TEXT PASSAGE:
──────

My Dad in customary pose taking pictures in Harris
Despite the precarious nature of being a freelance Series Producer, one of the benefits (especially if you have your next contract lined up) is being able to take long breaks. In all I’ve had six weeks off and it’s been utterly memorable. After returning from France in what Jen and I reckon was one of our best ever holidays, I spent just a day to in London before heading north to the Hebrides with my Dad. The Maynard and Maynard tour of the Highlands is becoming something of an annual event. My father is an astounding ninety years old in February so these are precious journeys. Last year we circumnavigated Scotland but this time we concentrated on family and friends in Lewis and Harris.

Grandson Drew delights at tiddlywinks victory. Great Grandfather Archie is overcome.
I detected a positive vibe to the islands that I hadn’t felt for many years. There are some inspiring examples of young people returning to the islands and getting on with plasterboard and projects. Nickolai and Beka Globe have made a fantastic new space for their pottery and photography at their converted Mission House Studio. And my old friend Ruraidh Beaton continues to build the legend of Am Bothan in his magical bunkhouse in Leverburgh. The advent of the long overdue Sunday Ferry and the reduction in ferry fares to the Islands through the Scottish Parliament’s revolutionary Road Equivalent Tarrif (RET) initiative have had an enormous impact on tourism. The roads were busier than I’ve ever seen them, lots of cars with surfboards on the roof and ever more dreaded camper vans in their wake. Ah well progress always comes at a price.

──────

REQUIRED TASK 1: Reproduce the part of the account of the Hebrides trip starting with "My Dad in customary" and going on through "Archie is overcome.".
REQUIRED TASK 2:
Answer these questions from the account of the Hebrides trip:
(a) How old will the narrator's father be in February?
(b) In which place is Ruraidh Beaton's bunkhouse?
(c) What converted building houses Nickolai and Beka Globe's space for pottery and photography?
REQUIRED TASK 3: Pick up the account of the Hebrides trip right after its final sentence and carry it on.
The data that comes next is separate from the account of the Hebrides trip.

DATASET EXCERPT:

──────

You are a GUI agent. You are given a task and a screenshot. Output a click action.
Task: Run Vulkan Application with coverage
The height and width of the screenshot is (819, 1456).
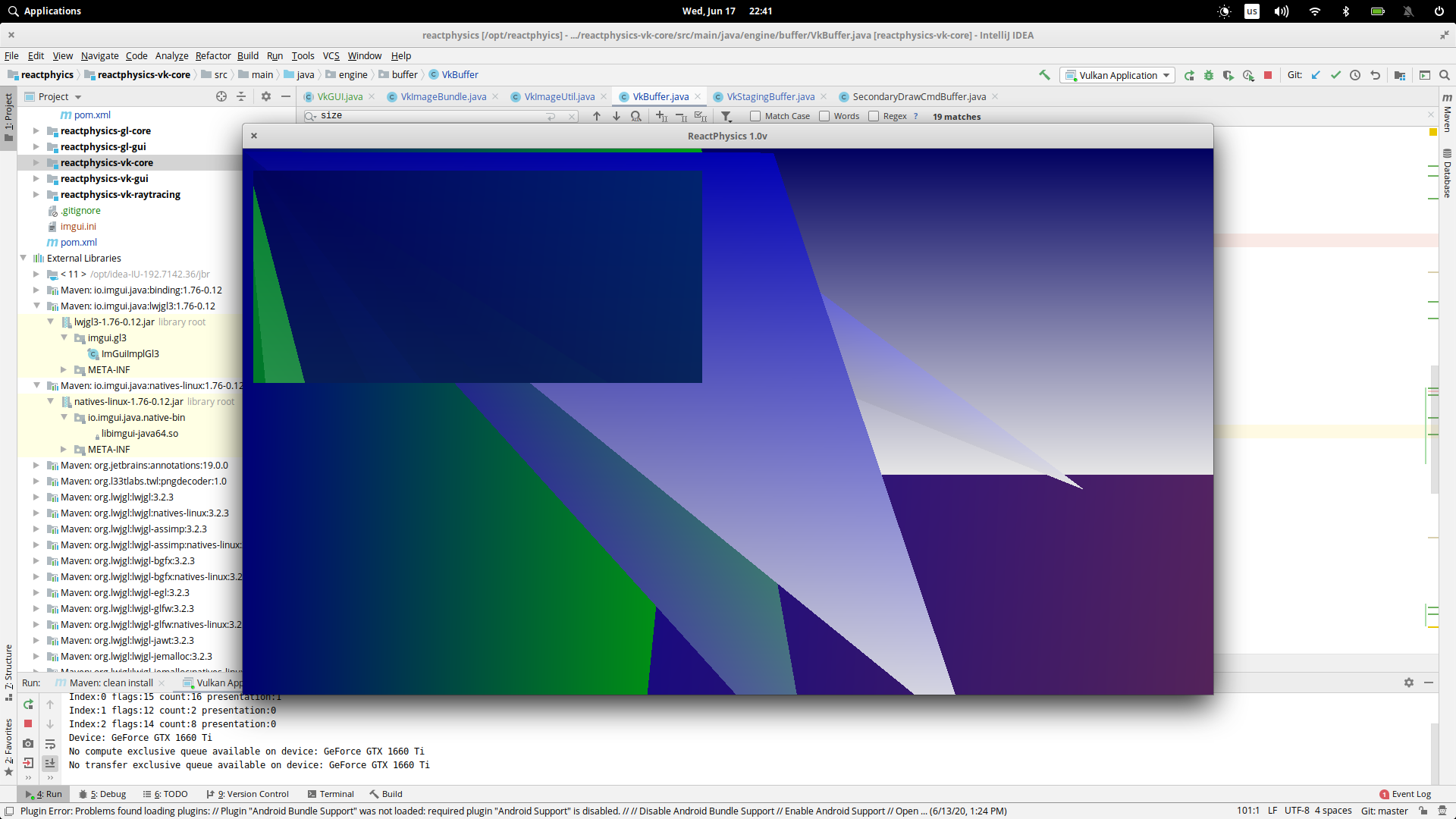coord(1228,75)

──────

FINAL ANSWER 1:
My Dad in customary pose taking pictures in Harris
Despite the precarious nature of being a freelance Series Producer, one of the benefits (especially if you have your next contract lined up) is being able to take long breaks. In all I’ve had six weeks off and it’s been utterly memorable. After returning from France in what Jen and I reckon was one of our best ever holidays, I spent just a day to in London before heading north to the Hebrides with my Dad. The Maynard and Maynard tour of the Highlands is becoming something of an annual event. My father is an astounding ninety years old in February so these are precious journeys. Last year we circumnavigated Scotland but this time we concentrated on family and friends in Lewis and Harris.

Grandson Drew delights at tiddlywinks victory. Great Grandfather Archie is overcome.

FINAL ANSWER 2:
(a) Ninety years old.
(b) Leverburgh.
(c) The Mission House Studio.

FINAL ANSWER 3:
Laura surfs at Traigh Mhor
Talking of progress, my last day on the Island was spent at the helm of the Jubilee, sailing out of Loch Stornoway as the new Sunday ferry steamed past…bizarre. The Jubilee is fully restored 80 year old ‘Sgoth’ that I last sailed fifteen years ago. It’s another sign of renaissance in the Islands. The Jubilee, which was one of the island’s last serviceable traditional wooden sailing boats is now one of a fast growing number of this class of boat being built sailed regularly by locals and visitors alike.

Hand on the helm of the jubilee
Returning to London, I concentrated on getting the new kitchen installed interspersed with lots of catching up with friends in London. Amongst the highlights was the launch of Phil Stebbing’s massively ambitious ‘Lifeline’ project in Hyde Park. Phil is trying raise funds to send three teams of people around the world. Their mission is to meet others who are trying to live sustainably and build a Digital Ark filled with the secrets of sustainability. I did say it was ambitious.

The lifeline launch in Hyde Park
Another memorable event was going to the one day England V Australia cricket match. Even to a relative newcomer to the game it was pretty obvious that it wasn’t a brilliant match, and England got soundly beaten. But nonetheless, great company, good weather and enough beer to last a lifetime more than compensated for the poor performance.

Cricket at Lords
So that’s it. The holidays are over and the work begins. Bring it on.

A Eurostar of Americans
It seemed it would never come. For the last two weeks of July, I was working the maddest hours of my last nine months at Raw TV on ‘Locked Up Abroad‘ for National Geographic Channel.

The amazing Mas Dagan
Wrapping the edit up at the wonderful Envy after nine months and leaving everything shipshape was harder than I imagined. But in the end I was really pleased with the series. It’s been doing well in the US and is going to go out soon in the UK on five. The upshot of this final push was that I left the show more than a tad tired after some very late nights.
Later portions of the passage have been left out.